78.3 Noticee No. 01 i.e. the Investment Advisor of the Fund shall not take new assignments as an Investment Manager / Investment Advisor for a period of two (2) years. This direction shall come into force after 45 days from the date of this order.
78.4 Noticee No. 01 is hereby also restrained from accessing the securities market by way of issuing prospectus, offer document or advertisement soliciting money from the public in any manner, either directly or indirectly, and further prohibited from buying, selling or otherwise dealing in the securities in any manner, either directly or indirectly, for a period of two (2) years from the date of this Order.

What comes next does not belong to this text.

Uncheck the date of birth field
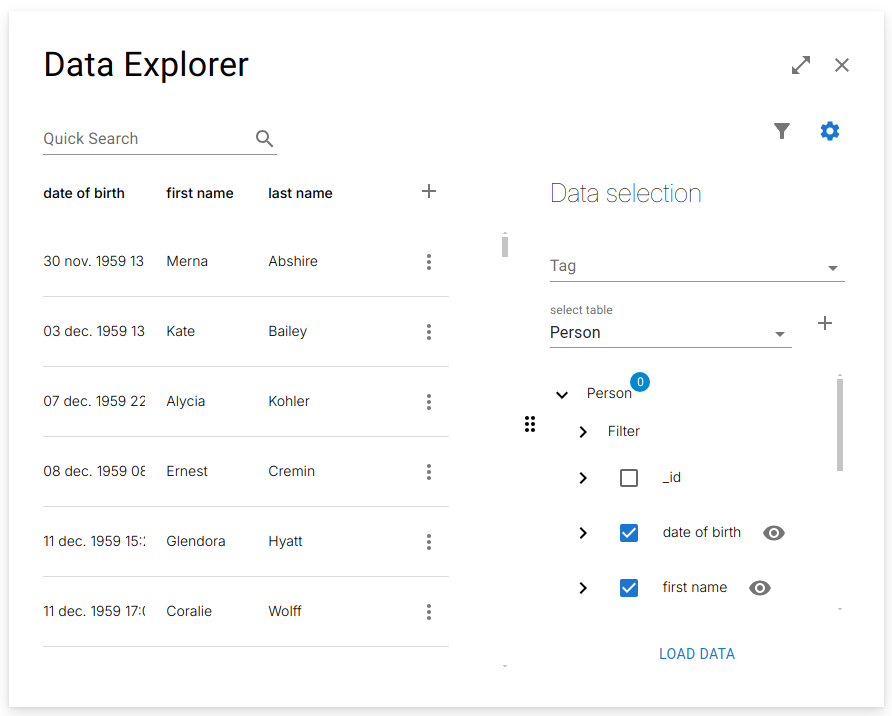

78.5 Noticee Nos. 02, 03, 04 and 06 i.e. the directors of Noticee No. 01 are hereby restrained from associating themselves, directly or indirectly, with any SEBI registered intermediary including SEBI registered funds such as Mutual Funds, Alternative Investment Funds, Portfolio Management Services, etc. which deal with investors’ money in any manner for a period of two (2) years from the date of this order.
78.6 In addition, Noticee Nos. 02, 03, 04 and 06 are hereby debarred from accessing the securities market, directly or indirectly, and are prohibited from buying, selling or otherwise dealing in the securities market, directly or indirectly, in any manner whatsoever till the completion of the winding up and providing exit to the investors / unit holders of the said three Schemes of the Fund, as directed at 78.1.
78.7 Noticee No. 07 is hereby restrained from associating himself, directly or indirectly, with any SEBI registered intermediary including SEBI registered funds such as Mutual Funds, Alternative Investment Funds, Portfolio Management Services etc. which deal with investors’ money in any manner for a period of two (2) years from the date of this order and is further debarred from accessing the securities market, directly or indirectly, and is prohibited from buying, selling or otherwise dealing in the securities market, directly or indirectly, in any manner whatsoever for a period of one (1) year from the date of this order.
78.8 Noticee Nos. 08 and 09 shall not take any new assignments as Trustees of Alternative Investment Fund of any category for a period of one (1) year from the date of this order and and are hereby restrained from associating themselves, directly or indirectly, with any SEBI registered intermediary including SEBI registered funds such as Mutual Funds, Alternative Investment Funds, Portfolio Management Services etc. which deal with investors’ money in any manner for a period of one (1) year from the date of this Order.
78.9 In addition, Noticee Nos. 08 and 09 are debarred from accessing the securities market, directly or indirectly, and are prohibited from buying, selling or otherwise dealing in the securities market, directly or indirectly, in any manner whatsoever for a period of six (6) months from the date of this order.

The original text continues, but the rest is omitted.